EL DESTINO

Kinmen, joya oculta de Asia

La isla es una curiosa herencia de la Guerra Fría, que posee una enorme belleza natural y unos vistosos pueblos que convierten el paraje en una joya oculta de Asia Oriental

Kinmen, joya oculta de Asia

La isla de Kinmen, administrada por Taiwán pero situada a solo 10 kilómetros del histórico rival de los taiwaneses, la República Popular China, es una curiosa herencia de la Guerra Fría, que posee una enorme belleza natural y unos vistosos pueblos que convierten el paraje en una joya oculta de Asia Oriental.

Desde que China y Taiwán comenzaron el acercamiento económico en la pasada década, es relativamente fácil viajar a Kinmen desde la vecina Xiamen, una de las principales ciudades costeras chinas, ya que entre ellas sólo hay diez kilómetros de mar, por lo que una embarcación las une cada media hora.
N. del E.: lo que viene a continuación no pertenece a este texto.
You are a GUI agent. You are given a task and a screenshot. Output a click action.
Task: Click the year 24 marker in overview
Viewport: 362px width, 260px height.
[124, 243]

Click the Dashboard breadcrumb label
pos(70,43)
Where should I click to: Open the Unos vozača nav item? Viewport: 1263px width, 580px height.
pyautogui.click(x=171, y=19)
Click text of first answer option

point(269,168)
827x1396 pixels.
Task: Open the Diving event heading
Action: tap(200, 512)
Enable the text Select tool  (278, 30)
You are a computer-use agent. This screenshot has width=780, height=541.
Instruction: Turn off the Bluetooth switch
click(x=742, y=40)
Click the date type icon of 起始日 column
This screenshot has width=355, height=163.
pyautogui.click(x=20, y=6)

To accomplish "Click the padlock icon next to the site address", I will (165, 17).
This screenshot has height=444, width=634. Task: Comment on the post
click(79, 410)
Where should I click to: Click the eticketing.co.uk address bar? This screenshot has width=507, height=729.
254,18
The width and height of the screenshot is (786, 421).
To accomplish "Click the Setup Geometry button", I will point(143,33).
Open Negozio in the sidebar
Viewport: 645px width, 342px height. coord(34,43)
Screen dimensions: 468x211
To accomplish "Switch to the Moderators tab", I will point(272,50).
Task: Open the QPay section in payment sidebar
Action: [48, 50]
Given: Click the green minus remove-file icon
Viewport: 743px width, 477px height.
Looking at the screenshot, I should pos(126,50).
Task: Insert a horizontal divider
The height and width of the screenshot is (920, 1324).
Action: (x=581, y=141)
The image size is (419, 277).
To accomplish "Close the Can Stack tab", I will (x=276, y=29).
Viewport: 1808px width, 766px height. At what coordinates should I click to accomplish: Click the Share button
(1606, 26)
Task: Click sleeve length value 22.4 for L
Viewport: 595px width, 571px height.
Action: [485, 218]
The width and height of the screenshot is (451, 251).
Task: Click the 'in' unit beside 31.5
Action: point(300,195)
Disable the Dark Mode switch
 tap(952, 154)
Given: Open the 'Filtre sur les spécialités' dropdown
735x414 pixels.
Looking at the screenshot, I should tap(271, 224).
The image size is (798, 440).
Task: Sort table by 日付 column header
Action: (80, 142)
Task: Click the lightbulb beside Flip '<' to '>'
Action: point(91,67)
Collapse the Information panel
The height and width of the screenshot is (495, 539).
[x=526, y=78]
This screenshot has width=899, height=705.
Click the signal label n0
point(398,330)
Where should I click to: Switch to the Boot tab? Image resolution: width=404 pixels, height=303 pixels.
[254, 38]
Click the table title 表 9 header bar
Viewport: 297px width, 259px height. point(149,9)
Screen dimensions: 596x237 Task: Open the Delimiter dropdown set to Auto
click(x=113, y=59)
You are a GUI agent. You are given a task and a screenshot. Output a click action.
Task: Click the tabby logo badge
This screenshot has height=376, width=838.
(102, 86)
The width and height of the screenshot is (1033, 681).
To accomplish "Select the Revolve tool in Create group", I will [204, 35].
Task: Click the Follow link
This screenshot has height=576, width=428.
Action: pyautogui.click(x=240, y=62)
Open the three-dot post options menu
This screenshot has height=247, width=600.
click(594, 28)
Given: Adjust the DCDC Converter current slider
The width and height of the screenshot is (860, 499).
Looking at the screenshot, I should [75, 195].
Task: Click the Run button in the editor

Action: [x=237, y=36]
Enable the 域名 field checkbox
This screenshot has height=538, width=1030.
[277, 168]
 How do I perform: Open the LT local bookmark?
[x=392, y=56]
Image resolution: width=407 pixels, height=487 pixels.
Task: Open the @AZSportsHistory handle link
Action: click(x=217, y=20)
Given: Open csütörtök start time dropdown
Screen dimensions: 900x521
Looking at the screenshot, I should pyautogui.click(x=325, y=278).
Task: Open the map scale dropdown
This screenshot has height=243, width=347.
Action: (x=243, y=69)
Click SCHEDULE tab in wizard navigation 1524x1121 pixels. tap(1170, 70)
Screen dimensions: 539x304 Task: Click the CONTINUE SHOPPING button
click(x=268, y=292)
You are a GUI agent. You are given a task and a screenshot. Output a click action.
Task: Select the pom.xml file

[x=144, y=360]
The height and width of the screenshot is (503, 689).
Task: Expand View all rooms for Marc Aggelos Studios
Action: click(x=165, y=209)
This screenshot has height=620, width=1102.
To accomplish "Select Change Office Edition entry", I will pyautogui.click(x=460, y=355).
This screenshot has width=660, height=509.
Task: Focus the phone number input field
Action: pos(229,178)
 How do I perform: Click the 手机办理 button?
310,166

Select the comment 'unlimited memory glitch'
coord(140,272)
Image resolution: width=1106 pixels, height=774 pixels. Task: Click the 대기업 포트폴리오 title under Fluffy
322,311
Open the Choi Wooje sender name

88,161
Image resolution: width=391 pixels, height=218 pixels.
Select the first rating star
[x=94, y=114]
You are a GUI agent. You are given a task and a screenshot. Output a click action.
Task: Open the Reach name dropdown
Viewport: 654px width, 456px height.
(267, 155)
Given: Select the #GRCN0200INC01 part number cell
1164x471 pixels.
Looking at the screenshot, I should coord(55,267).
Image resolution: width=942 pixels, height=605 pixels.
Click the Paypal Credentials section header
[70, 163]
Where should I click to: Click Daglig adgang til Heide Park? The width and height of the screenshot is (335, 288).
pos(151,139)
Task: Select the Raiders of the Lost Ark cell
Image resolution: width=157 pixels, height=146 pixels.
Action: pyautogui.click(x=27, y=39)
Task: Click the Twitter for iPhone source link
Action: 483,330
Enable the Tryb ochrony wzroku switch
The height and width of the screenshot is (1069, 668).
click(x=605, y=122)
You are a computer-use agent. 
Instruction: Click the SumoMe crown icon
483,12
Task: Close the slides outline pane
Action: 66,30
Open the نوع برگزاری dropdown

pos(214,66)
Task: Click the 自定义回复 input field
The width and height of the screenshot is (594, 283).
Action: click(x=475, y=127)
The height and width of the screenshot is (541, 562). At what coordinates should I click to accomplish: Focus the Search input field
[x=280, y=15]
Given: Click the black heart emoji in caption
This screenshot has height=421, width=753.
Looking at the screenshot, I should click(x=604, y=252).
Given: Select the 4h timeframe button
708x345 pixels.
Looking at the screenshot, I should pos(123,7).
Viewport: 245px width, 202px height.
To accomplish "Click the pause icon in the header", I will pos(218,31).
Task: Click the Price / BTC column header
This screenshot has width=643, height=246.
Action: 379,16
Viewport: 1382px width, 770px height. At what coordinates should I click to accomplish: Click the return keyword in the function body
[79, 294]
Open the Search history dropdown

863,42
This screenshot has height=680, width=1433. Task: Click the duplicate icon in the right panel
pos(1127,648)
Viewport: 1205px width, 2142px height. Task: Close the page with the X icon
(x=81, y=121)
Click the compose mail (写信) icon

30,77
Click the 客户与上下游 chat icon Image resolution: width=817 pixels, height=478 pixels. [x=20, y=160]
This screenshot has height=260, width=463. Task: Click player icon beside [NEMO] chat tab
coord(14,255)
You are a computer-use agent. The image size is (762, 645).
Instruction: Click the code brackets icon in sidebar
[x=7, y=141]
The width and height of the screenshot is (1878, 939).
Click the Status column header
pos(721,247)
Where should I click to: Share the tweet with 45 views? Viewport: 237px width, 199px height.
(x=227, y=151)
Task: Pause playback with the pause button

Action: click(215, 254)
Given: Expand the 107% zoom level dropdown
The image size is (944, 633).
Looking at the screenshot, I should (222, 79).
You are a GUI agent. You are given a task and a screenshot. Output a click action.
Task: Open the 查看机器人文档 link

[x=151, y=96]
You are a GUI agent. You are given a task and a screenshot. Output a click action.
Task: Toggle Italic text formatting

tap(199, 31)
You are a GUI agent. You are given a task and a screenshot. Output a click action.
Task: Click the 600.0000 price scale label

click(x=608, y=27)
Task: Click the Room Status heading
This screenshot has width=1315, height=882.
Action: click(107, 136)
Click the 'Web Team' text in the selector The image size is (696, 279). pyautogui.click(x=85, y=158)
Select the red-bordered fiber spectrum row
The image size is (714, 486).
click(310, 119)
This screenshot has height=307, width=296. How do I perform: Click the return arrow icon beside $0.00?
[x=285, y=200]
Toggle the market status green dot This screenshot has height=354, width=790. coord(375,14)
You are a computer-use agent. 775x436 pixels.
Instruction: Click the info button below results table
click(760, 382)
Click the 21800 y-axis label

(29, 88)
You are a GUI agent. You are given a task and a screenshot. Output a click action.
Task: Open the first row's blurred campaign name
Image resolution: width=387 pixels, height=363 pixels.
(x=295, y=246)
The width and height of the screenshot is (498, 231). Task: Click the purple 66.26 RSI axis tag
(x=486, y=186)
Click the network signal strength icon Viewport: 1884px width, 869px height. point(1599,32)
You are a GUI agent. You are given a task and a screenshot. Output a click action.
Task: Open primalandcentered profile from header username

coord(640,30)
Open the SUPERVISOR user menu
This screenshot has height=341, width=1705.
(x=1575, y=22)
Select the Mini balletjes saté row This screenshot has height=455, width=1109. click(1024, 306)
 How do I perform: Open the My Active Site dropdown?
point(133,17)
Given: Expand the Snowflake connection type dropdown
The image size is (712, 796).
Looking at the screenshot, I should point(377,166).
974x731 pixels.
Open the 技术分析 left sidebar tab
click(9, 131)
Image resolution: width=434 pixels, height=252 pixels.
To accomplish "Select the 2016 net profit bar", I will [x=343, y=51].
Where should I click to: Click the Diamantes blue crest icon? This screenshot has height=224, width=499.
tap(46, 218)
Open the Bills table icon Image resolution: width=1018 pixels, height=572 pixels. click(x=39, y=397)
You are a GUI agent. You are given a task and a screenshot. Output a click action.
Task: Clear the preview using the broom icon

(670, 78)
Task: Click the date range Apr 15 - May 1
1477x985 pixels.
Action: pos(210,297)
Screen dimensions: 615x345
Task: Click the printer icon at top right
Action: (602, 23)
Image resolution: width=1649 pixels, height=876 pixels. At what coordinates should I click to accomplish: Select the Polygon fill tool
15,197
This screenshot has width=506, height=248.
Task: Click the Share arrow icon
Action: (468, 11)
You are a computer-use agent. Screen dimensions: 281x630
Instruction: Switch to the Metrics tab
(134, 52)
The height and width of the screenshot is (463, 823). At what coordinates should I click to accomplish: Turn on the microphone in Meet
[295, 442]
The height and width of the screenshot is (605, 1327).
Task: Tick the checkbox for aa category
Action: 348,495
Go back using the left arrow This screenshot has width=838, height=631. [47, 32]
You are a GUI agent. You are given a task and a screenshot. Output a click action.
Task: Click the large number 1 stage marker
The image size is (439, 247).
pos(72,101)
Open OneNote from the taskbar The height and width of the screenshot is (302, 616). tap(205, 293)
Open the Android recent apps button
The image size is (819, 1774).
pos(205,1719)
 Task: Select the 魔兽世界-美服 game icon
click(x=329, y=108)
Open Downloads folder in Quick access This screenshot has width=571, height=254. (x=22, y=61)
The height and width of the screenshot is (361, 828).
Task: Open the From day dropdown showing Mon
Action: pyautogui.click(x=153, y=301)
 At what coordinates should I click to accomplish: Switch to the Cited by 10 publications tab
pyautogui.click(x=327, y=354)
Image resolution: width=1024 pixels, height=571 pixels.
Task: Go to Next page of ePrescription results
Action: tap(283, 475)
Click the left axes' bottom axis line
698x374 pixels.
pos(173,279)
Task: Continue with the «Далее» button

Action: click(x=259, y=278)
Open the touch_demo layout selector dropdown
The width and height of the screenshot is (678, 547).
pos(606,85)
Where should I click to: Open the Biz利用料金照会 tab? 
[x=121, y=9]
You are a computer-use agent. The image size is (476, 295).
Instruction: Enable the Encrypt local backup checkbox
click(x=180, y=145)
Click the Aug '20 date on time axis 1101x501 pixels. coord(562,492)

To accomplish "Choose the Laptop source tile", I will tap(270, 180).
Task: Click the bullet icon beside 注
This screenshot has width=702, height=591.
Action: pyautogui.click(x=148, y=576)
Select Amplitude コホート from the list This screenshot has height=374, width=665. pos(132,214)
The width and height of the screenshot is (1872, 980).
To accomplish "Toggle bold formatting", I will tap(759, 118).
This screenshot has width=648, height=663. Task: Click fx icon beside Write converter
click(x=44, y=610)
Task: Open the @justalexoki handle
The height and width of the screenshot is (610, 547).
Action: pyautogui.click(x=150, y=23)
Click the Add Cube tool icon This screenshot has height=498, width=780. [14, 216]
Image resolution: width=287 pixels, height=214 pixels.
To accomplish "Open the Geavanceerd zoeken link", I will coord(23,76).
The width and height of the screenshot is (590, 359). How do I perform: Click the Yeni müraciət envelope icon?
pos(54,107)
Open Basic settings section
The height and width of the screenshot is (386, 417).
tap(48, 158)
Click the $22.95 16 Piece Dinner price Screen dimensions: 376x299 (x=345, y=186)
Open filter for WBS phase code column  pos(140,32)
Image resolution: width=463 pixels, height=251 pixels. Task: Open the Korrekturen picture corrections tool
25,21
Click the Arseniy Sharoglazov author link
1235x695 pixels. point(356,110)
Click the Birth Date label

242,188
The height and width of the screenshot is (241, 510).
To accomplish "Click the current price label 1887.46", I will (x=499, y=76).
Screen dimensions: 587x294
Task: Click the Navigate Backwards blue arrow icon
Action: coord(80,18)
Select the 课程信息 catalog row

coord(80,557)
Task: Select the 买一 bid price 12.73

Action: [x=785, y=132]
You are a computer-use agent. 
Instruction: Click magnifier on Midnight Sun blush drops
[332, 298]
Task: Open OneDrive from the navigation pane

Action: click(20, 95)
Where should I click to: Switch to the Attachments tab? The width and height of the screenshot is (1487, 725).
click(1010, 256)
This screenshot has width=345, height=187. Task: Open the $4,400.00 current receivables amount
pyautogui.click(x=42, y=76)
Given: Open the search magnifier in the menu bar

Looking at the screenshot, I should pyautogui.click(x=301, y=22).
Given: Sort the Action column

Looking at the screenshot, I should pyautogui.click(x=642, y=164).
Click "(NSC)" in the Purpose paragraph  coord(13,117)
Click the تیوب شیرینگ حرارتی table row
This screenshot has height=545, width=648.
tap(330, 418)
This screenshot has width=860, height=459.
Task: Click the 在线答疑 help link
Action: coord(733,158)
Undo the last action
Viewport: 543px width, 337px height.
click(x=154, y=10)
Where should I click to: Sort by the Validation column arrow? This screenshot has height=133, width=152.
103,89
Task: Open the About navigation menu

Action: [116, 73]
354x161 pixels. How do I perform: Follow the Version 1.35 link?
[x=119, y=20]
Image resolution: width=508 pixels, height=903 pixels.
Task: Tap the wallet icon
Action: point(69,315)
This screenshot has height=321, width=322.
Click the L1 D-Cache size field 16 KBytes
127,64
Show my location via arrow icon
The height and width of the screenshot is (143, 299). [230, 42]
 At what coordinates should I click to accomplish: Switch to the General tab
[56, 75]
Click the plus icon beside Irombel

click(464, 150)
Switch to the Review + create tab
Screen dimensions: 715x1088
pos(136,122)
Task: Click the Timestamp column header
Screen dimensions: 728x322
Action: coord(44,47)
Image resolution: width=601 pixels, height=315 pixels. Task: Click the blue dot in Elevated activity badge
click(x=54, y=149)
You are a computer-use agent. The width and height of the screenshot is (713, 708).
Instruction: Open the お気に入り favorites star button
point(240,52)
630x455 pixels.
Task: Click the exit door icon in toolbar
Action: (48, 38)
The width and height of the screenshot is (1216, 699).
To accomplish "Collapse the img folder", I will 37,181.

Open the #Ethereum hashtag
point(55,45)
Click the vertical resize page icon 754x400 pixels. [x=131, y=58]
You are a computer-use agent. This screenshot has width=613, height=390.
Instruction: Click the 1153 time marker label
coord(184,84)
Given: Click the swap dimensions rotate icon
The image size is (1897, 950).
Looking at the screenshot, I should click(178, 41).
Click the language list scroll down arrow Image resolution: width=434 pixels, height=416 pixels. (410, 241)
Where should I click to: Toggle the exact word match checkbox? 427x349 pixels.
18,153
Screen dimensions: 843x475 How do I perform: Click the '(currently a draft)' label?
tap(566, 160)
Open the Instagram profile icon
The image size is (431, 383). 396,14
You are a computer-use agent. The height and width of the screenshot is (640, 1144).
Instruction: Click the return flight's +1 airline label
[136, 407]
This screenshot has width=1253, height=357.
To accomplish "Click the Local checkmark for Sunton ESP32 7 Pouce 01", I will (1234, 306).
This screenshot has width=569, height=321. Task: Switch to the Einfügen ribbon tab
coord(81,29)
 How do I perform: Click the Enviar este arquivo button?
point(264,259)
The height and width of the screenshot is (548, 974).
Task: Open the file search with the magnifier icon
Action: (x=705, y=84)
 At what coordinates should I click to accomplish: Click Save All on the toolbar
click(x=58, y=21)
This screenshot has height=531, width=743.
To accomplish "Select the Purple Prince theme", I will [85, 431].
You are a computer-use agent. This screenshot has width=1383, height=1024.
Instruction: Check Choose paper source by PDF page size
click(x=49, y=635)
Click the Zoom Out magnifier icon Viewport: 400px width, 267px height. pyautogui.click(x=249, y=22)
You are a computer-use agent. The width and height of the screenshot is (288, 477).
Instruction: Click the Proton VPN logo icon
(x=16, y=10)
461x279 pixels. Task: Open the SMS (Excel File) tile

El contraste entre Xiamen -también situada en una pequeña isla- y Kinmen es espectacular: la primera es un territorio tomado por los rascacielos y la modernidad, poblado por casi dos millones de personas, mientras que Kinmen es principalmente rural, todavía está repleta de parques naturales, y tiene una población diez veces menor. Unas diferencias que reflejan el desarrollo chino al lado del más relajado carácter taiwanés.

Ante la imposibilidad de una invasión, China decidió en años posteriores bombardear Kinmen con miles de proyectiles, y de aquellos bombardeos que azotaron la isla sobre todo en los años 50, y que causaron cientos de víctimas, queda hoy un peculiar recuerdo: en las ciudades de la isla el souvenir más preciado son cuchillos y navajas elaborados con el acero de los obuses que cayeron en ella, que los artesanos de la zona aprendieron a reconvertir.

El maestro Wu es el más famoso cuchillero de la isla, y la fábrica de su familia en las afueras de Jincheng es uno de los principales atractivos de Kinmen, aunque dicen las malas lenguas que los proyectiles se acabaron hace ya tiempo y ahora la familia Wu utiliza acero de origen más mundano.

También hay museos, como uno muy atípico en una antigua casa de té -eufemismo con el que se referían a los burdeles para la soldadesca- en el que se rinde homenaje a las prostitutas que allí trabajaron para atender a los militares.

Otra opción es visitar los túneles subterráneos que utilizó Kinmen como refugios contra los bombardeos o para mover armamento y municiones de un lugar a otro sin que los espías chinos lo supieran.

Por último, un cementerio de mártires de la guerra civil, en el monte Taiwu, uno de los más altos de la isla, recuerda a miles de jóvenes que perdieron su vida en los años 40 y 50 luchando frente a los comunistas.